Jika kita merasa tidak perlu malu berada di depan para lama ketika mereka melihat kita, itu tanda baik. Itu artinya kita tulus dan batin kita santai. Umumnya, jika suasana hati kita baik dan tidak kacau, ini juga suatu tanda baik. Bukan berarti kita masa bodoh dengan orang lain. Jika kita perlu menanggapi dengan perasaan tertentu, jangan bermuka dingin dan diam saja. Saya selalu ingat peristiwa dengan kakak saya, yang selalu menolong saya. Saya di India selama beberapa tahun, lalu kembali ke AS dan menghabiskan beberapa saat bersamanya. Setelah beberapa waktu, ia berujar, "Kau ini tenang sekali, sampai mual aku melihatnya." Sekadar tenang dan tidak responsif bukanlah cara menjalankan laku yang benar. Kita mesti bersemangat dan hidup dengan orang lain, jangan jadi seperti patung. Ketenangan itu ada di dalam diri.

Naskah kita lanjut berbunyi:

Kalau aku mampu terus bersandar pada citaku yang bahagia semata;

Itu berarti bahwa sekalipun kita mengalami keadaan-keadaan sukar, alih-alih lesu hati karenanya, kita mampu mengubah sikap terhadap keadaan-keadaan tersebut menjadi sikap yang memberi kedamaian cita dan kebahagiaan batin. Jika kita dapat melakukannya – dengan diri sendiri sebagai saksi untuk mengetahui apakah kita mampu atau tidak – kita menjalankan laku dengan benar.

Orang-orang Tibet suka contoh-contoh yang membumi, mereka berujar kalau kita tak dapat teh pada sore hari, jangan murung, tapi bahagialah karena kita tidak harus bangun di tengah malam untuk buang air kecil! Kita dapat menggunakan cara-cara cerdik ini untuk melihat berbagai hal dari sisi baiknya daripada buruknya. Sehingga, kita tidak kesal ketika keadaan tidak berjalan seperti kita harapkan. Ketika kita mampu melakukannya secara alami, itu tanda baik bagi laku kita.

Kemudian, pokok terakhir dari bagian ini adalah

Dan walau terusik sekalipun aku masih mampu; maka telah terlatihlah aku.

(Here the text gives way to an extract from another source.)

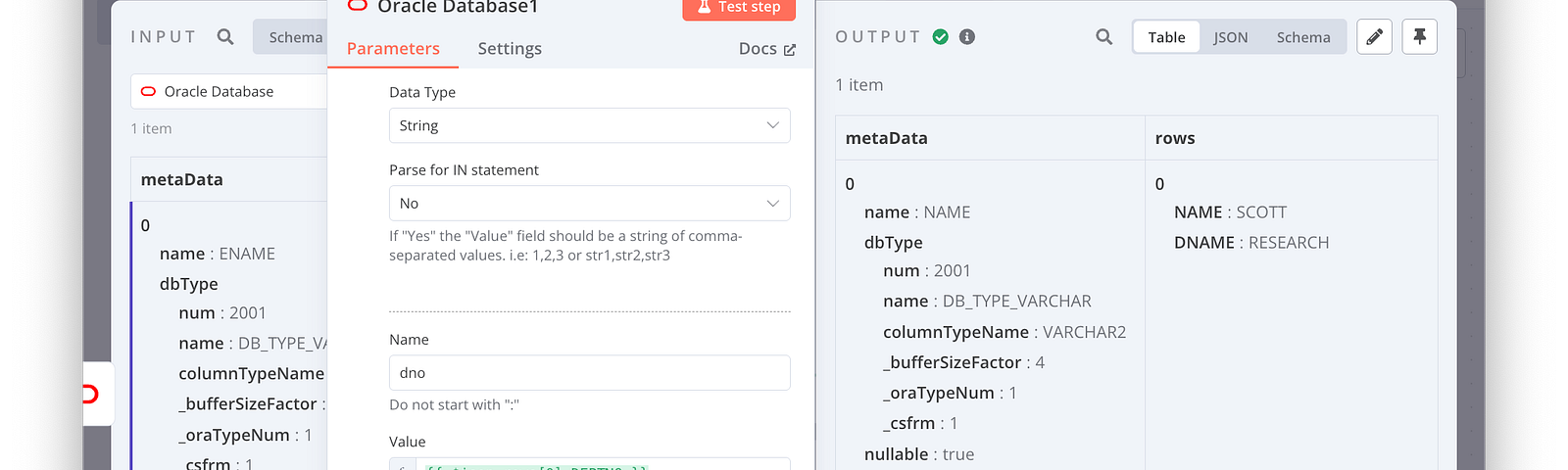1568x470 pixels.
Task: Open the Docs link
Action: click(767, 49)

Contohnya, mengemudi mobil itu terasa mudah ketika perhatian kita terpusat, tapi jika kita tetap mampu mengemudi meski perhatian kita terusik, itu tanda bahwa kita telah terlatih amat baik. Demikian pula, mudah memang meninggalkan sikap meninggikan diri sendiri dan memikirkan kepentingan orang lain saat perhatian kita terpusat dan keadaannya tenang dan gampang. Ketika kita menolong orang lain untuk ikut naik kereta saat keadaan tidak berjubel dan masih ada banyak waktu, itu mudah dilakukan. Tapi bagaimana jika peluit masinis telah ditiup dan kereta hendak berangkat dan masih ada banyak orang yang mesti naik? Apakah kita masih berminat untuk memastikan bahwa setiap orang telah naik ke atas gerbong kereta, atau apakah kita mendesak dan meringsek masuk, melewati setiap orang, agar bisa masuk ke dalam gerbong? Dalam keadaan-keadaan gelisah seperti ini, masih mampukah kita mencurahkan perhatian untuk orang lain dan bukan untuk diri sendiri? Kalau mampu, maka kita telah benar-benar mengubah sikap-sikap kita. Itulah pokok kelima.